ESTABLISHING COMPLIANCE BENCHMARKS – We will assist your Director of Records Management or designated Records Management person in compliance efforts which may include:

  • A periodic regulatory and legal review of your schedule
  • An annual offsite/electronic storage inventory report and process to identify records eligible for destruction
  • IT System Administrator meetings to review purging opportunities for ESI based on the schedule
  • Managing requests for changes to the schedule and for general guidance
  • Coordinating record clean-up days

PLANNING COMMUNICATIONS & EXECUTING TRAINING – We walk our clients step-by-step through a strict yet flexible set of communications guidelines and training initiatives that make the benefits of your records retention program evident to employees up and down the chain of command. Frequently we begin our post schedule publication phase with an executive-level communication that may include:

  • Notification of the policy
  • Benefits of the schedule to all employees
  • Notification of upcoming training(s)
  • Link to records retention page/resources / FAQ’s on a corporate intranet

We build retention policies and schedules for all of our clients from which to command their program. Initial training for large enterprises often takes place over the course of 1 year (from approval) and are broken into groups:

  • Corporate Wide (optional/on-boarding) – No formal meetings or training sessions. Corporate-wide training video, resources and guidance provided via email distribution, intranet and one-on-one management training
  • Records Program Customers – Trained annually – Five 1 hour classroom sessions. Contact info available through the intranet
  • Other Personnel – Trained annually – 1-hour classroom session. Contact info available through the intranet
  • IT Staff – Trained annually – 1-hour classroom session.
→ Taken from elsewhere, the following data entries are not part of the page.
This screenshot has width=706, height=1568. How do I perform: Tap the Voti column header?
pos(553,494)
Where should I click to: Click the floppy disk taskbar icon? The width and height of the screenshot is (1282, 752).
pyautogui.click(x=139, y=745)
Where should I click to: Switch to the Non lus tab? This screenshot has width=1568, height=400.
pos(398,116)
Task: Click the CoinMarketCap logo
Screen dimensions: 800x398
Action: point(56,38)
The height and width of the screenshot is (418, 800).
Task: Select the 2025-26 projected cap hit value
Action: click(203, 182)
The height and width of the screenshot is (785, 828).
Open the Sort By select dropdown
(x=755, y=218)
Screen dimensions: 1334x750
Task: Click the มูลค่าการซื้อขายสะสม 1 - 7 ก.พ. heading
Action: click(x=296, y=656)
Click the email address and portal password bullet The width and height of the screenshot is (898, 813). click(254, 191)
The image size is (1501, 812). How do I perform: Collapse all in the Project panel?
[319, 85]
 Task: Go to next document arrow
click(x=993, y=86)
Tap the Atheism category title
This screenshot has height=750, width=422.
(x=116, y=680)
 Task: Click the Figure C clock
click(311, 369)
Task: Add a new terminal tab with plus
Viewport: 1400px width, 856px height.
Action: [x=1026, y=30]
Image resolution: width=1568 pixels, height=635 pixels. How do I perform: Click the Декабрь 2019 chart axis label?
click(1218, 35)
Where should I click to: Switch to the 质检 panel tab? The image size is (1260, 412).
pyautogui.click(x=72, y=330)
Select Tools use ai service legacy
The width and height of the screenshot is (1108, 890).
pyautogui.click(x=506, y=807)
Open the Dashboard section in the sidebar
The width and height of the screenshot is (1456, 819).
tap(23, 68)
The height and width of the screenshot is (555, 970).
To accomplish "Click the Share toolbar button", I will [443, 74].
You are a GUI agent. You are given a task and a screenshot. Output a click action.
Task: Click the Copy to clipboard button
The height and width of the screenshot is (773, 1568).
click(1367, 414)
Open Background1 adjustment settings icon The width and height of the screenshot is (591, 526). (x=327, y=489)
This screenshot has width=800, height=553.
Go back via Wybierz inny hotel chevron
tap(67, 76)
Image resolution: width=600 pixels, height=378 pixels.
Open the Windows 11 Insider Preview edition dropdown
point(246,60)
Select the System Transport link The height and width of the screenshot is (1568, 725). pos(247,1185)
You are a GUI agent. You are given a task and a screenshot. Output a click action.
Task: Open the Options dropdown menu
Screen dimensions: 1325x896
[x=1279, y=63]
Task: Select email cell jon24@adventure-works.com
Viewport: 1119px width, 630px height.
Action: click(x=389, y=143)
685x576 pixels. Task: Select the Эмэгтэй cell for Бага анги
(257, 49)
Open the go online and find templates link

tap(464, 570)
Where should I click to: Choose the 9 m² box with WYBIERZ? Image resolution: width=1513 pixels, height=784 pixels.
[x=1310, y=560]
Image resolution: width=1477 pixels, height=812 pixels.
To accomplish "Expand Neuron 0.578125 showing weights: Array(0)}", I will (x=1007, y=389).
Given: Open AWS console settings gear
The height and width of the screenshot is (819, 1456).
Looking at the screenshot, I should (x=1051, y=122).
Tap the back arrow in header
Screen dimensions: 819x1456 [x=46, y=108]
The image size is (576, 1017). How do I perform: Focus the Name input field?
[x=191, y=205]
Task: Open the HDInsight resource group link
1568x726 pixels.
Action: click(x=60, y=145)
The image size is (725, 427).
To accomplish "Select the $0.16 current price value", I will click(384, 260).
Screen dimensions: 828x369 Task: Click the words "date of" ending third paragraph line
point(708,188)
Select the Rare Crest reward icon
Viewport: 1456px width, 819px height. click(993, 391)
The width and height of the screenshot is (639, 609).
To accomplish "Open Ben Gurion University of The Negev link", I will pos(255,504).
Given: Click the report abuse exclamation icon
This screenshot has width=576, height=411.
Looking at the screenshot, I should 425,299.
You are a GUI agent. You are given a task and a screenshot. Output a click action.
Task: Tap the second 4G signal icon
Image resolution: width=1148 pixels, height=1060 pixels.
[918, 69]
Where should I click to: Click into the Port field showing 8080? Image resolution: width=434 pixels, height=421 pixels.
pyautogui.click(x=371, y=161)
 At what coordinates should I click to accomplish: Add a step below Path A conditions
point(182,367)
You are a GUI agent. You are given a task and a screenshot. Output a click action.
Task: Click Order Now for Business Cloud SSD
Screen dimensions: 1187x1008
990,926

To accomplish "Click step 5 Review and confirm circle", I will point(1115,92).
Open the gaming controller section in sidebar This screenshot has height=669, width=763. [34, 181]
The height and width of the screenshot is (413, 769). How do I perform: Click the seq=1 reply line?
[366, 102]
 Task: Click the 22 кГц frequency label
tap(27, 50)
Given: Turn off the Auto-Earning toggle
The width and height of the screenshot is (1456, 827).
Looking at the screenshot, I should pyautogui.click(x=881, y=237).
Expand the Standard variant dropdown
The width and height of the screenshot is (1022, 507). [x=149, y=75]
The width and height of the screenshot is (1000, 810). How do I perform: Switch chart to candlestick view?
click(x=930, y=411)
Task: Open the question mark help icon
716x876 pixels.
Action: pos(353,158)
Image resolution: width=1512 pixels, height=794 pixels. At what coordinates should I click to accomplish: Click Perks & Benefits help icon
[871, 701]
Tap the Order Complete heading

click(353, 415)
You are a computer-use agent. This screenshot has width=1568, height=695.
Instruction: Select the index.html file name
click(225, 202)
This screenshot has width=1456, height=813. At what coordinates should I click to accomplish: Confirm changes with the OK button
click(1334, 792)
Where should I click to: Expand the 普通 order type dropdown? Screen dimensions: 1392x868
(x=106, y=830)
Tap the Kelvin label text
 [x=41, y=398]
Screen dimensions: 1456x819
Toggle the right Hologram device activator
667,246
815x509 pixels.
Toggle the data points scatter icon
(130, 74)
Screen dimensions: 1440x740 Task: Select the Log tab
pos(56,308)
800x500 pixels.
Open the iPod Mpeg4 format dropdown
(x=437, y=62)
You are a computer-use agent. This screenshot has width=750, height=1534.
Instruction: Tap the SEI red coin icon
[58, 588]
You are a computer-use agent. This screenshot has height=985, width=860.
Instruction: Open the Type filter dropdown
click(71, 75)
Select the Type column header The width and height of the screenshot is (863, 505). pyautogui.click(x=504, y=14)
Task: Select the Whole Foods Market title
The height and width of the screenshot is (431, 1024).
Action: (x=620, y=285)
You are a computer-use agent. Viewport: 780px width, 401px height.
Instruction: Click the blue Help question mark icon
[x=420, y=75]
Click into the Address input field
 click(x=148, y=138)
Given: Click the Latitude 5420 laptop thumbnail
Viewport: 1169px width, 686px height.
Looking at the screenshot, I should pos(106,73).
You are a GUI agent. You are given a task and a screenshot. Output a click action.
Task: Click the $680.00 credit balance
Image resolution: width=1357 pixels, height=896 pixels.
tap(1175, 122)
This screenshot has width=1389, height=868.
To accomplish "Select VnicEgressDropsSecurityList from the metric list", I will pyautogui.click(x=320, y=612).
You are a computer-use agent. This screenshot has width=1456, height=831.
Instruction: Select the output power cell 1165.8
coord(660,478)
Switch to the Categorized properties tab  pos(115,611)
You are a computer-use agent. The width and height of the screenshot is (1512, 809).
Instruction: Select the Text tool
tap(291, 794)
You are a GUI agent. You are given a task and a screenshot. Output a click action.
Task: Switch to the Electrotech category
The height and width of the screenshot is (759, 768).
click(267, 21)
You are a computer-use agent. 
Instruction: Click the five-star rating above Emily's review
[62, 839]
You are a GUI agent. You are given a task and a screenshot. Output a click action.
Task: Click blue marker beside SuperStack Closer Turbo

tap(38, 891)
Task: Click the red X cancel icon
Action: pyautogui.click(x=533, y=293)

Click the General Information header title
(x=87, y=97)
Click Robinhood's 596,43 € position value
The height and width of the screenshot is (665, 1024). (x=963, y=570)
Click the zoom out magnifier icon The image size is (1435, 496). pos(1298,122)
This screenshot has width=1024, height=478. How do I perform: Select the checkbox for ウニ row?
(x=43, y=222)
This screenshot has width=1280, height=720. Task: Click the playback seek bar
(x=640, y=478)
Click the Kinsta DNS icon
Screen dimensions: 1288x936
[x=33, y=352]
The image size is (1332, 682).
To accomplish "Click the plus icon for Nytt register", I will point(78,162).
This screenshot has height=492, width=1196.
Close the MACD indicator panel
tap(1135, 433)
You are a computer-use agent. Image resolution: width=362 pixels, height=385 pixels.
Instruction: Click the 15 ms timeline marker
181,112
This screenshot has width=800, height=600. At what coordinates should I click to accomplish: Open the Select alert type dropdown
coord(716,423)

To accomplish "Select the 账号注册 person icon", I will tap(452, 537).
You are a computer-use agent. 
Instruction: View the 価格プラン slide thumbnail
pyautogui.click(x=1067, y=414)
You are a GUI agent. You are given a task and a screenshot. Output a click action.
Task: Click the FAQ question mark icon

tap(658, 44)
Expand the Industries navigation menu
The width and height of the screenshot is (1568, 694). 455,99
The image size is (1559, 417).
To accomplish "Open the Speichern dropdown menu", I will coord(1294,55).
Contact info available through the intranet

DATA INVENTORIES AND DATA MAPS  – A records inventory is a detailed listing of the volume, scope, and complexity of an organization’s records, usually compiled for the purpose of creating a records schedule.  An inventory is used to analyze your records for improving access, document retention, and protection.

Process At A Glance

  • Define the inventory’s goals. While the main goal is gathering information for scheduling purposes, other goals may include preparing for conversion to other media.
  • Define the scope of the inventory; it should include all records and other materials.
  • Obtain top management’s support, preferably in the form of a directive, and keep management and staff informed at every stage of the inventory.
  • Decide on the information to be collected. For electronic records we also include:
    • Name of the system
    • System control number
    • Agency  or department/division/program supported by the system
    • Purpose of the system
    • Data input and sources
  • Prepare an inventory form, or use an industry standard.
  • Decide who will conduct the inventory and train them.
  • Identify where your organization’s files are located, both physically and organizationally.
  • Conduct the inventory.
  • Verify and analyze the results and provide our client with the resource and tips on how to manage inventory going forward.